[Rd] default for 'signif.stars'

Thu Mar 28 10:18:10 CET 2019

>>>>> Lenth, Russell V 
>>>>>     on Wed, 27 Mar 2019 00:06:08 +0000 writes:

    > Dear R-Devel, As I am sure many of you know, a special
    > issue of The American Statistician just came out, and its
    > theme is the [mis]use of P values and the many common ways
    > in which they are abused. The lead editorial in that issue
    > mentions the 2014 ASA guidelines on P values, and goes one
    > step further, by now recommending that the words
    > "statistically significant" and related simplistic
    > interpretations no longer be used.
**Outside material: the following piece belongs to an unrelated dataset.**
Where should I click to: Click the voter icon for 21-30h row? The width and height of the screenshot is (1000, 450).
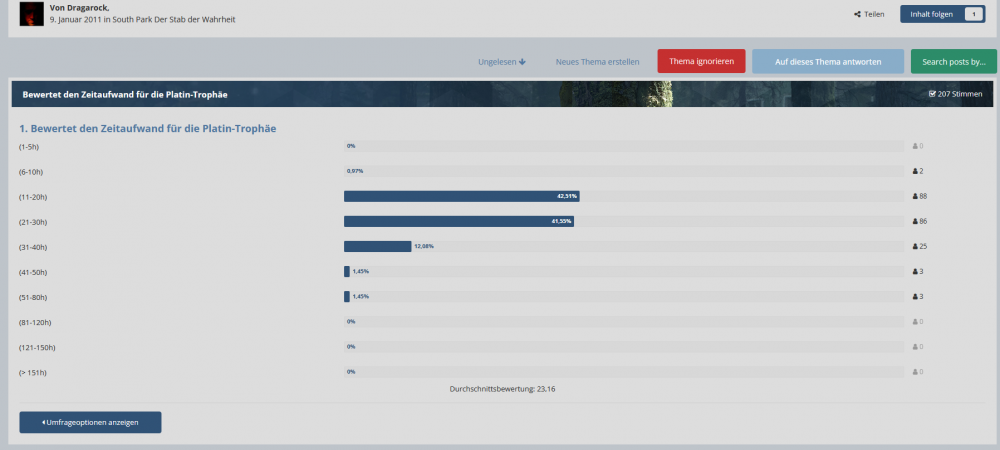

There is much
    > discussion of the problems with drawing "bright lines"
    > concerning P values.

    > This is the position of a US society, but my sense is that
    > the statistical community worldwide is pretty much on the
    > same page.

    > Meanwhile, functions such as 'print.summary.lm' and
    > 'print.anova' have an argument 'signif.stars' that really
    > does involve drawing bright lines when it is set to
    > TRUE. And the default setting for the "show.signif.stars"
    > option is TRUE. Isn't it time to at least make
    > "show.signif.stars" default to FALSE? And, indeed, to
    > consider deprecating those 'signif.stars' options
    > altogether?

Dear Russ,
Abs has already given good reasons why this article may well be
considered problematic.

However, I think you and (many but not all) others who've raised
this issue before you, slightly miss the following point.

If p-values are misleading they should not be shown (and hence
the signif.stars neither.
That has been the approach adopted e.g., in the lme4 package
*AND* has been an approach originally used in S and I think
parts of R as well, in more places than now, notably, e.g., for
print( summary(<glm>) ).

Fact is that users will write wrappers and their own packages
just to get to p values, even in very doubtful cases...
But anyway that (p values or not) is a different discussion
which has some value.

You however focus on the "significance stars".  I've argued for
years why they are useful, as they are just a simple
visualization of p values, and saving a lot of human time when
there are many (fixed) effects looked at simultaneously.
Why should users have to visually scan 20 or 50 numbers?  In
modern Data analysis they should never have to but rather look
at a visualization of those numbers. ... and that's what
significance stars are, not more, nor less.

Martin